Luckily I had read this topic before my experience this weekend, and let tourists beware: even natives get *&$(#ed. My two tips for dealing with NY cabbies are these -
(1) be prepared to negotiate and even get out of the cab before it departs the airport if you feel that you are going to be cheated, and
(2) you have to know the routes. Carry a map with you or even look at your route before-hand on the internet, print out door-to-door directions from mapquest.com or other, and have them with you.
Here is my experience - I live in Long Island - just moved there last month and barely know my way around (since I have been out of town most every weekend on mileage runs!) When I fly, if it happens that I will be flying to/from the office, I always take the cheapest and most reliable possible public transportation. If not, I go way out of my way to get my car to the airport. Even when it means getting up at 4 am, driving all the way to EWR, parking, storing my luggage, (or sometimes having to schlep it into the office and back again,) getting the bus into the office and then going back out later that day and so on. I have ended up paying $24/day for parking at LGA unless I can park at the Marriott and use their free shuttle for $13/day, so my three-day weekend would have cost $39 in parking.
I figured that a cab from LGA to my home would be less than this (stupid me, should have checked first!) so I decided to leave my car home, take the train in to the office as usual, then the bus to the airport later that day. I planned to use a cab to get home after my trip. Since my flight got in after midnight, the public buses weren't an option and it is a pain to have to drag all my stuff into Manhattan and back out to Long Island on the train that late anyway.
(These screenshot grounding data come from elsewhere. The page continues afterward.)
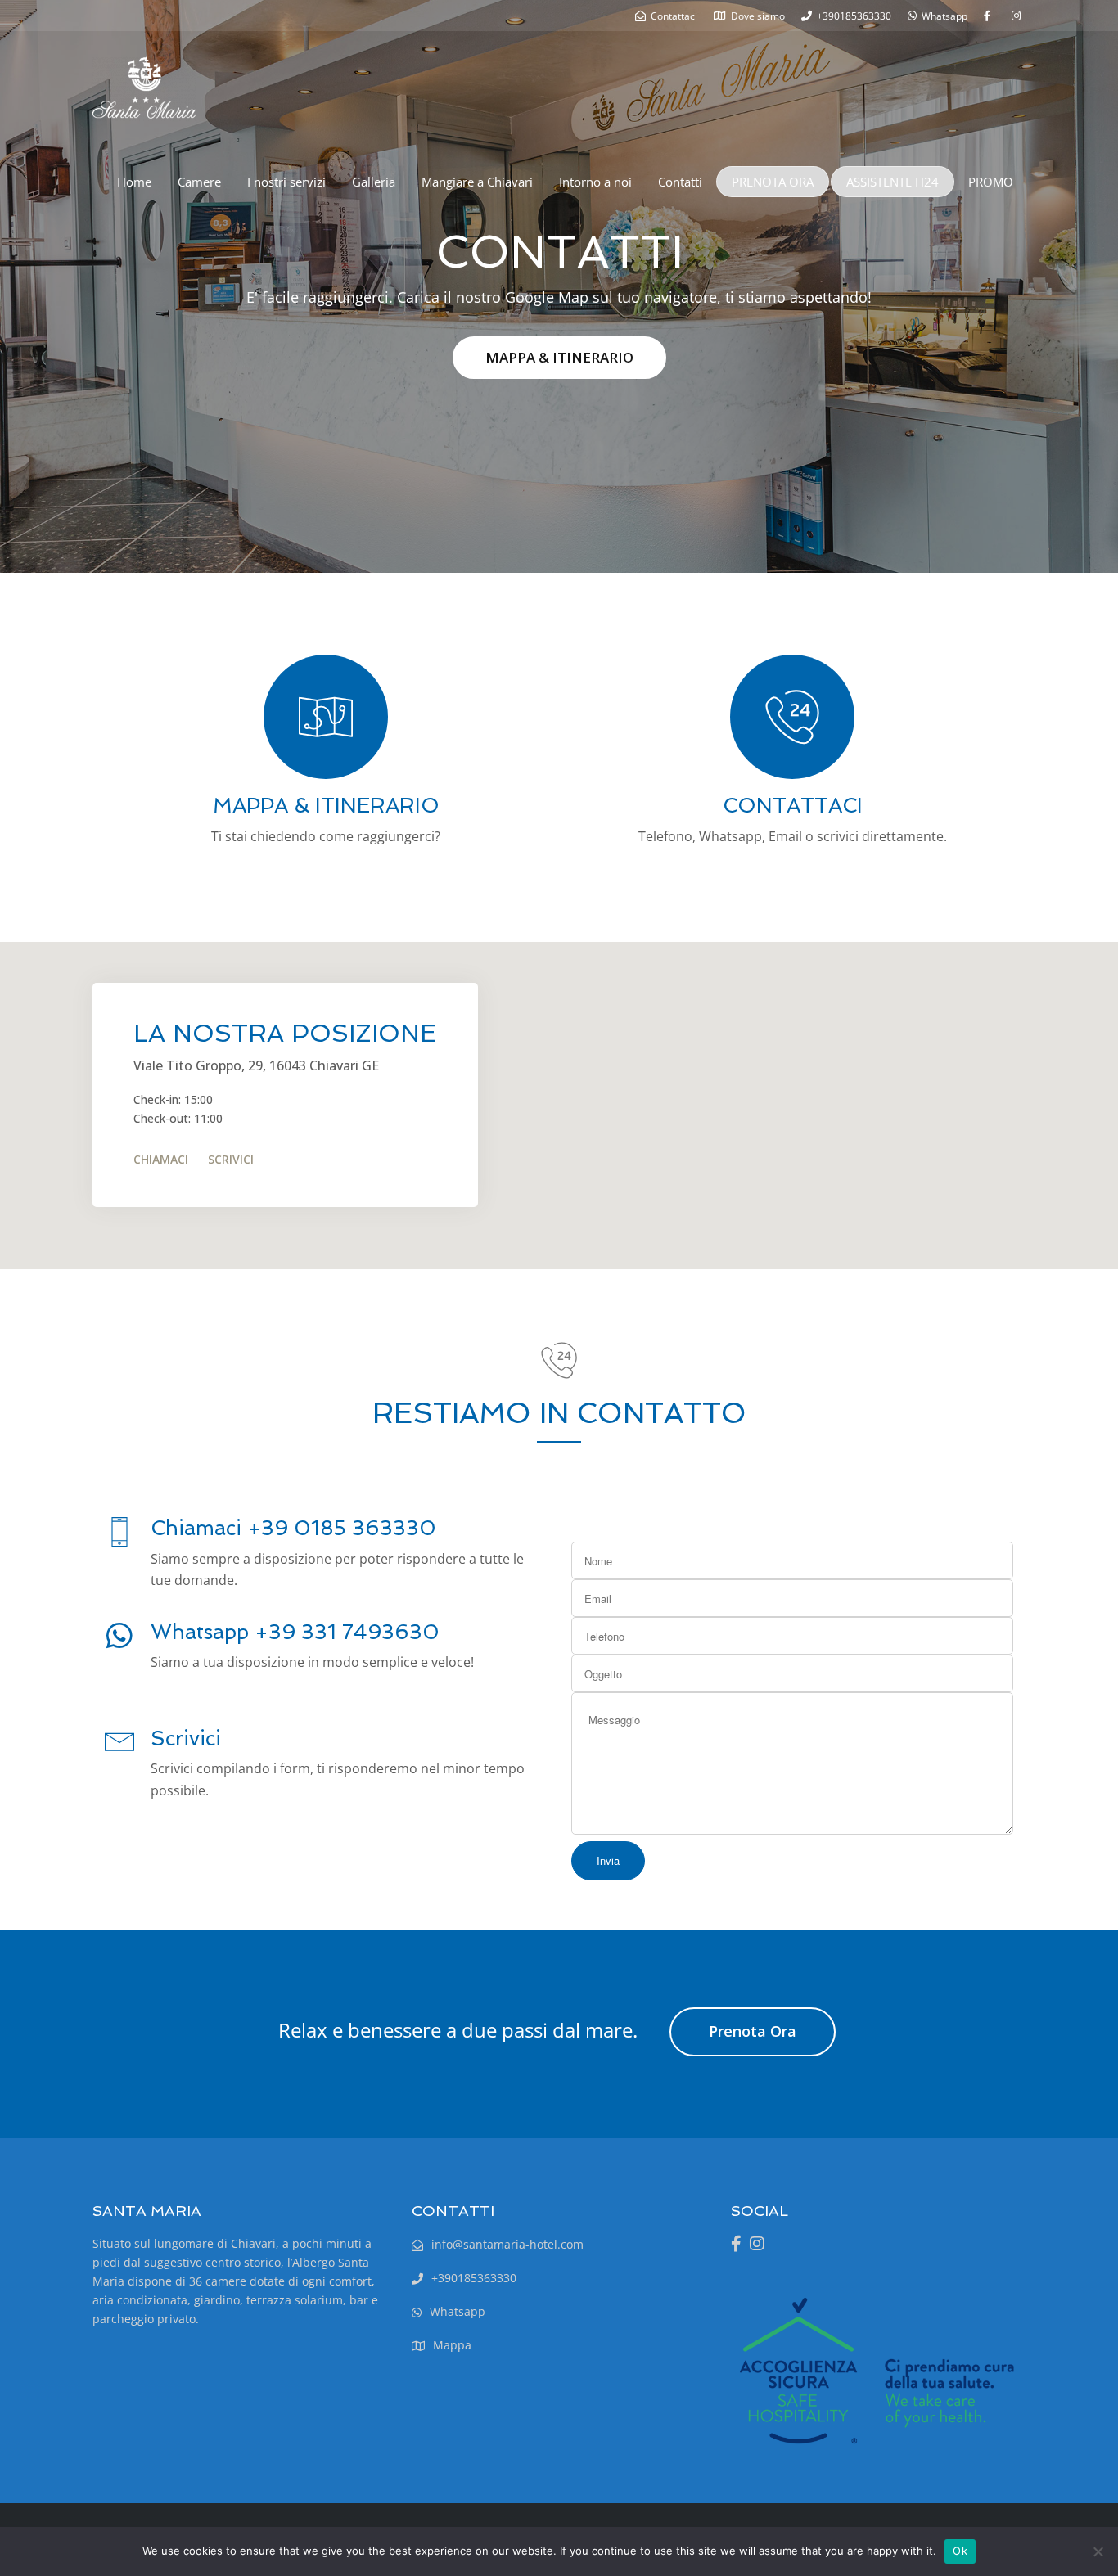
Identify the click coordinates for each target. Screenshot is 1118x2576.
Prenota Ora (752, 2031)
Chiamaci (160, 1159)
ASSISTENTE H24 (892, 181)
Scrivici (231, 1159)
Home (134, 181)
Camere (199, 181)
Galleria (373, 181)
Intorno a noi (595, 181)
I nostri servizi (286, 181)
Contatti (680, 181)
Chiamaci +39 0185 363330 (293, 1528)
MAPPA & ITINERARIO (559, 357)
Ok (960, 2550)
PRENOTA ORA (773, 181)
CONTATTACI (793, 805)
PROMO (990, 181)
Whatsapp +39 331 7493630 (295, 1632)
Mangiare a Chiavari (477, 181)
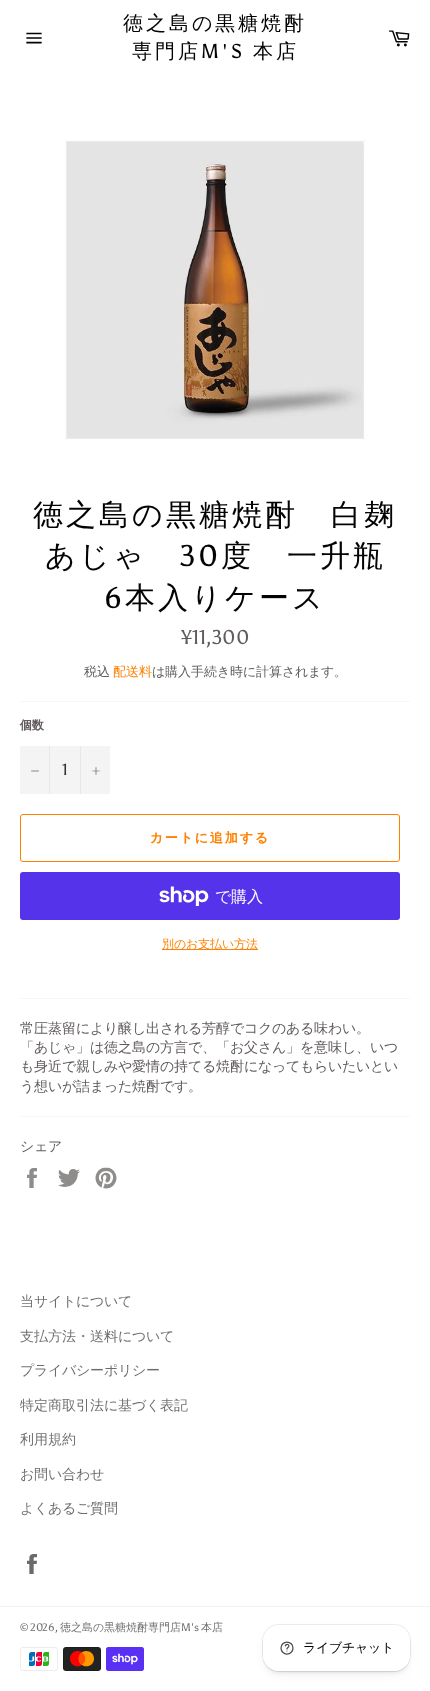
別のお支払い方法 (210, 944)
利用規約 (48, 1439)
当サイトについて (76, 1301)
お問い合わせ (62, 1474)
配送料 (132, 671)
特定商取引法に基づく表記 (104, 1405)
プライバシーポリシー (90, 1370)
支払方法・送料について (97, 1336)
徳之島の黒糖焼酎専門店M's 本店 (215, 37)
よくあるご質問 (69, 1508)
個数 (32, 725)
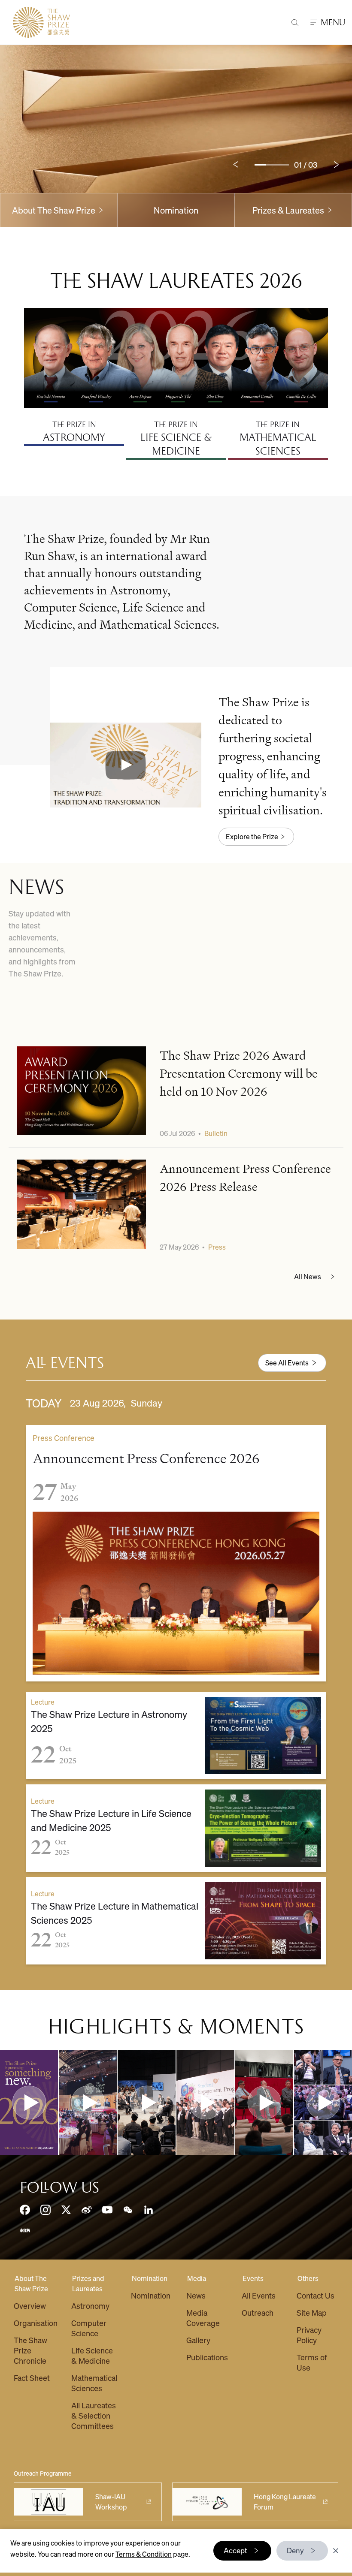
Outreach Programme (43, 2473)
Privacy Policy (309, 2335)
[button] (125, 765)
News (196, 2295)
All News (307, 1276)
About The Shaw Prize (31, 2283)
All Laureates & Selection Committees (93, 2415)
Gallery (198, 2340)
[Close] (336, 2551)
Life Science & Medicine (92, 2355)
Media (196, 2278)
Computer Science (88, 2328)
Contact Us (315, 2295)
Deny (295, 2550)
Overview (30, 2306)
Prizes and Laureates (88, 2283)
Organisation (36, 2323)
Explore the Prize (252, 836)
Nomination (176, 210)
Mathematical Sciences (94, 2383)
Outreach (257, 2312)
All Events (259, 2295)
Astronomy (90, 2306)
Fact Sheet (32, 2378)
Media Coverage (203, 2318)
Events (253, 2278)
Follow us (59, 2187)
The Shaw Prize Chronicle (30, 2350)
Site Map (312, 2312)
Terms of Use (312, 2362)
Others (308, 2278)
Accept (235, 2550)
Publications (207, 2357)
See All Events (287, 1362)
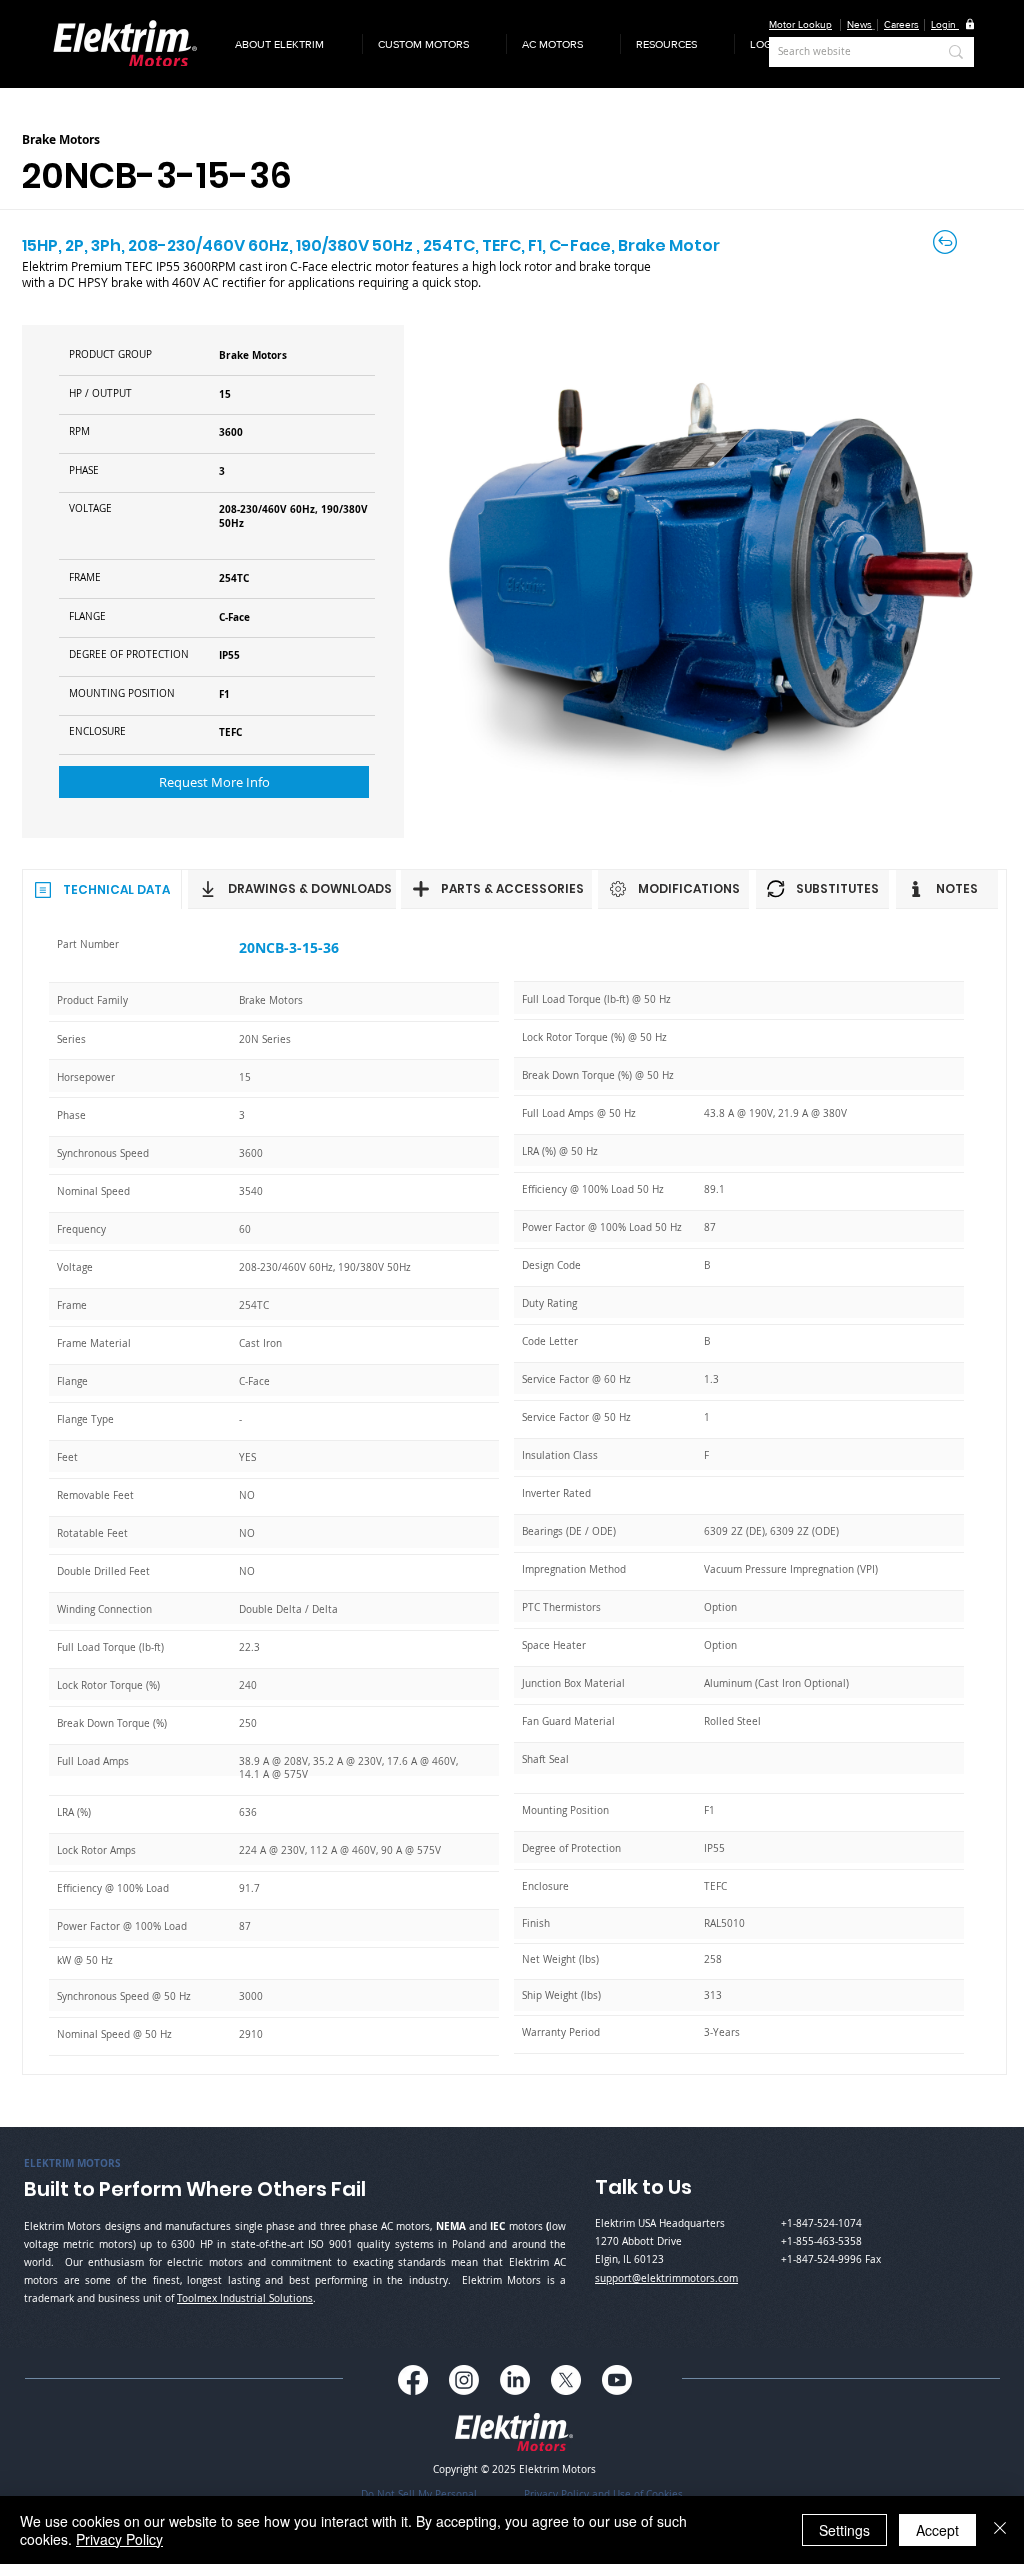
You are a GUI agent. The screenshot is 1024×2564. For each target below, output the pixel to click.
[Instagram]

The first cabbie I got didn't seem to understand where I wanted to go - Baldwin, in Nassau County on the South Shore - so I told him to stop and I got my things and got out. I went back to the starter and got another cab. I got in, stupidly expecting a "reasonable", $30-$40 fare. The cabbie pulled out a book and showed me the fare, $104! I said, "NO WAY! I can take the train or a bus, let me out." He knew that I had just walked out of another cab and started saying, "well how much do you want to pay, we can make a deal." I said that I wouldn't be willing to pay more than $30 because "I drive it all the time and it is not that far!"
This late at night, I didn't feel like doing anything else so we agreed on $60. (He said, "this is half-off!" WHY? Because you have a book showing that it should be more? From where, New Jersey????) But I can imagine that other people wouldn't have been so mad and might have just agreed and been cheated, which is why I am writing this now.
Thank God I had some idea of how to get home and spend my spare time looking at maps, watching traffic reports to get an idea of how the roads are laid out and so on ... since, when he got on the Long Island Expressway - which I had to tell him to take - he didn't turn off on the Van Wyck. "Hmm, that's interesting, I would have taken the Van Wyck! Oh well, we can take the Cross-Island ..." I said. When he got to it, he passed by it too! I then asked him what his intended route was to be. He pretended not to hear me! Or to not understand me. We continued going east.
I asked a couple more times and finally he said that he was "waiting for the Baldwin exit " - for those of you that aren't from Long Island, there isn't one! And by now we were too far north and had gone too far east of where I live. When we approached the Meadowbrook Parkway, I told him to take that. Since I have gotten lost on this road recently, I now know the exact numerical exit to take and was able to tell him this or we might have ended up on Jones Beach.
So the moral is, even though he knew that I was not a tourist - since I had exact directions and knew the roads - it didn't matter. Who knows where we would have ended up and when. I think that these cabbies are just experienced in taking people to Manhattan. Next time I will try the car service or go back to my former method of getting up at 4 am, driving to the airport ........ but remember, you *can* negotiate! And the price ended up right about where classic negotiating studies show it should - in the middle of the first price and counteroffer - $104, $30, middle is $67. I still think that this is a lousy price. His final explanation was that he "had" to charge so much since he was not allowed to pick anyone up on Long Island and would have to come back "empty" even though he said I was his last fare anyway and he was going to go home after. If he could find his way home from there.